• What you need to do
#1 In the account of getting into programming, rewrite everything from "I also coded" down to "my personal website.", changing "Netflix" to "YouTube".
#2 In the account of getting into programming, what job title did the writer take on while helping the QA team alongside regular work?
#3 Pick up the account of getting into programming after its last sentence and keep writing it.

• Exercise passage
Start of Block

I won't give any specific tips (a lot of good ones have already been shared), but I'll tell you how my two brothers and I did it.

My older brother started coding in high school. He was really good at it and picked up a few gigs before he went away to college. Later on, he got a job as a QA Engineer (if there was ever a job more in demand and less in supply than software development...) and after a year or two writing Selenium test suites, his company gave him a spot on the programming team.

I also coded a bit in high school -- I wrote programs in BASIC on my TI calculator to make my calculus homework go faster, and messed around a little with Visual Basic, Dark Basic, Python, C++ and a couple others -- but I wasn't nearly as prodigious as my brother at that point. In college I got a job doing technical support on campus, with no qualifications other than "I'm good with computers." Student jobs tend to have lower barriers to entry. There was a lot of downtime at that job (there was a period of, like, two months where nobody was opening strange email attachments; it was great). My coworkers watched Netflix and surfed the web during downtime, but I decided to spend that time learning HTML, CSS and JavaScript. I bought a domain name and built my personal website.

After that year I took two years off to serve as a Mormon missionary, and when I came back, the software boom was in full swing. I couldn't pass any coding interviews, but with my tech skills and the courses I'd taken toward an English degree, I got a job as a technical writer for the university's online education department. I shared a cubicle with some of the QA engineers, saw a lot of the work they did, and realized I'd be good at it. I offered my help to their team lead, who was surprised but offered me a couple of tasks to see if I could figure them out. (I could.) Whenever I had time to spare from my regular work, I would help out the QA team, and eventually I changed my job title to "Technical Writer / QA Engineer". Not much later, I changed jobs to another department, doing QA engineering for a higher rate per-hour. I worked hard there (in the words of my supervisor: "The first QA that's written any useful tests") and before long they offered me a spot on one of their web development teams. And a few months later they moved me to the architecture team.

End of Block

• Recorded information
Start of Block

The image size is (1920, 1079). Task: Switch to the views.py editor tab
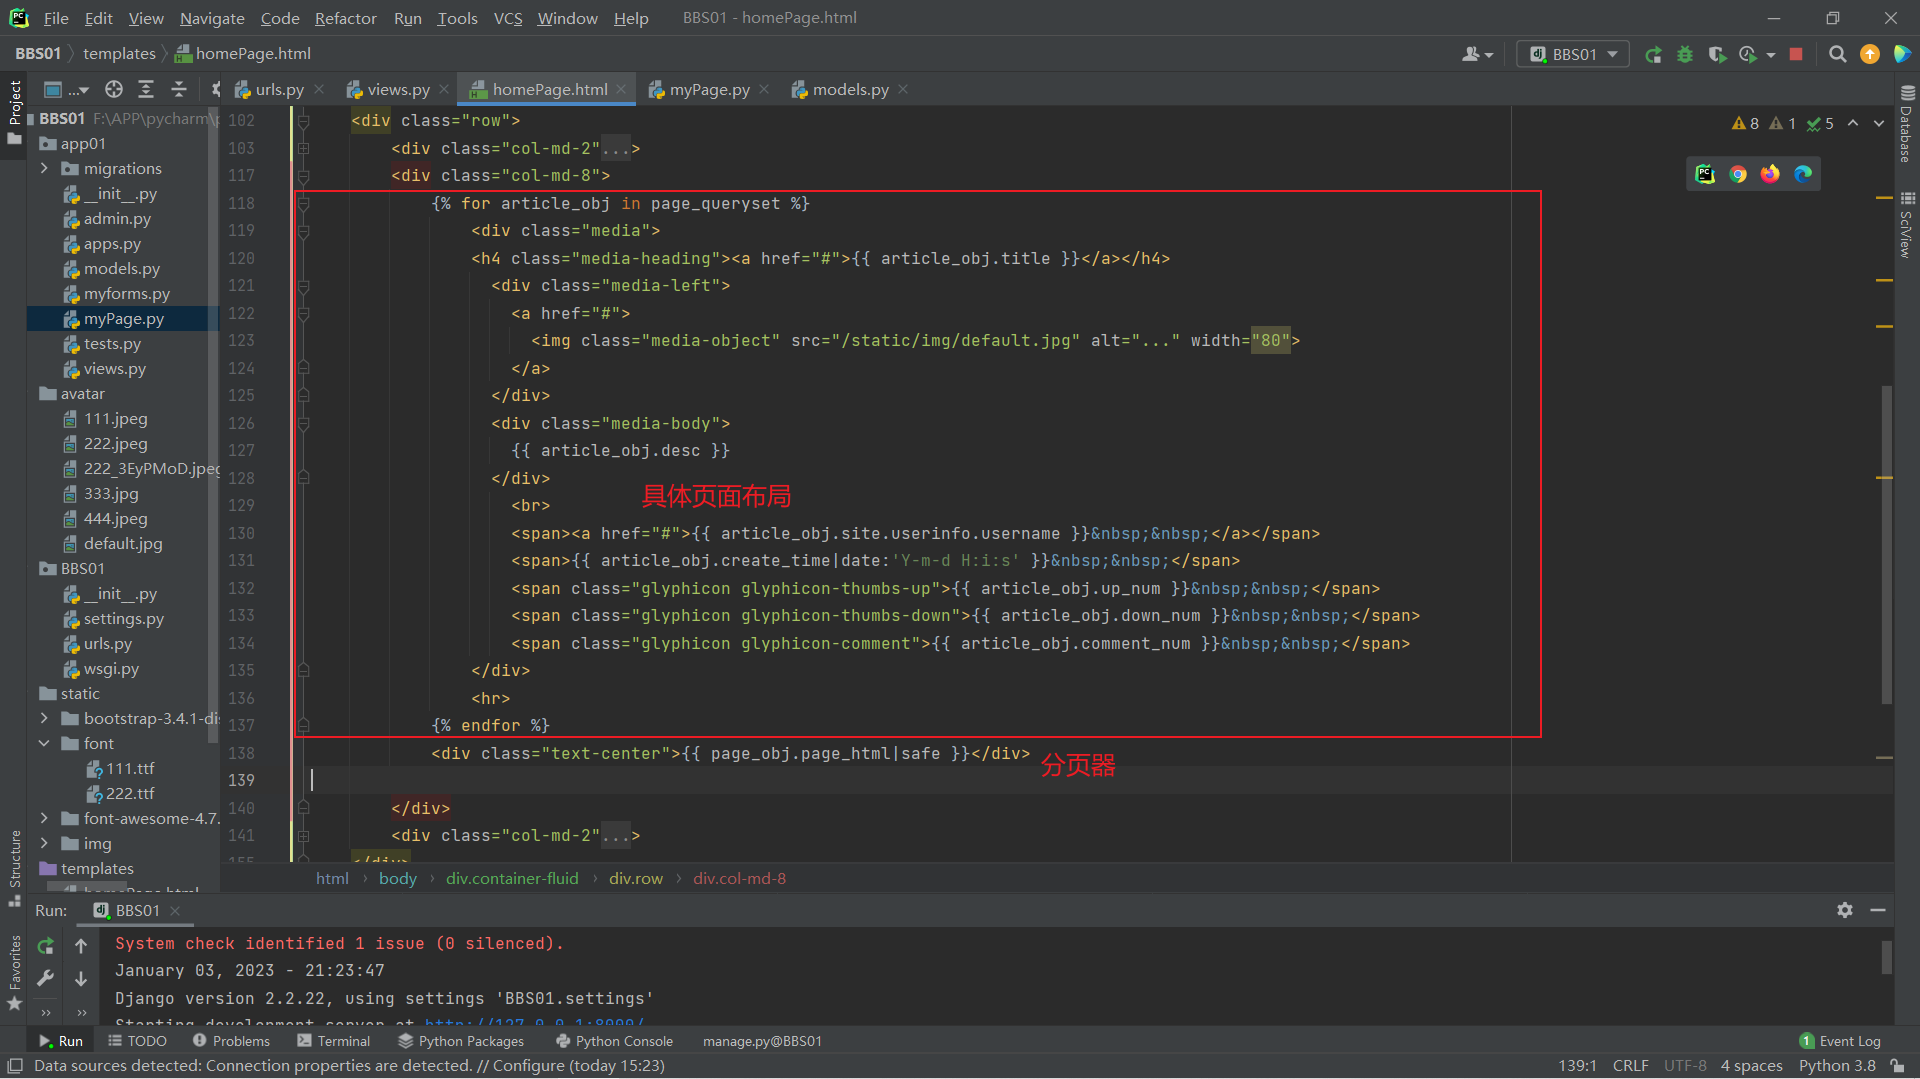(397, 89)
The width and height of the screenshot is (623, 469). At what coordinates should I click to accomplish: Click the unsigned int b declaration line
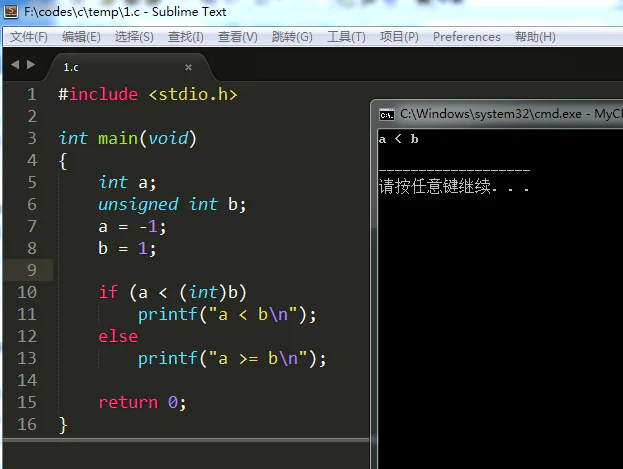(x=171, y=204)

End of Block

• Answers to the problems
#1
I also coded a bit in high school -- I wrote programs in BASIC on my TI calculator to make my calculus homework go faster, and messed around a little with Visual Basic, Dark Basic, Python, C++ and a couple others -- but I wasn't nearly as prodigious as my brother at that point. In college I got a job doing technical support on campus, with no qualifications other than "I'm good with computers." Student jobs tend to have lower barriers to entry. There was a lot of downtime at that job (there was a period of, like, two months where nobody was opening strange email attachments; it was great). My coworkers watched YouTube and surfed the web during downtime, but I decided to spend that time learning HTML, CSS and JavaScript. I bought a domain name and built my personal website.

#2 "Technical Writer / QA Engineer"

#3
A few months before I graduated, my brother referred me to a startup, who offered me a part-time position, transitioning to full-time after graduation, at almost double what I was earning. I said yes and I've been with them ever since. So much for my English degree.

My little brother has always been good with computers, but never did any coding. University wasn't for him and he was struggling to decide where to take his career. My older brother and I encouraged him to try programming; for some reason we thought he might have a genetic predisposition for it 😉. So he signed up for a local code bootcamp. He just graduated from it a month or so ago, and he already has a paid internship lined up with an awesome company...as a QA engineer. And there's a good chance they'll take him full-time once the internship is over.

I guess the three of us have walked a very similar path.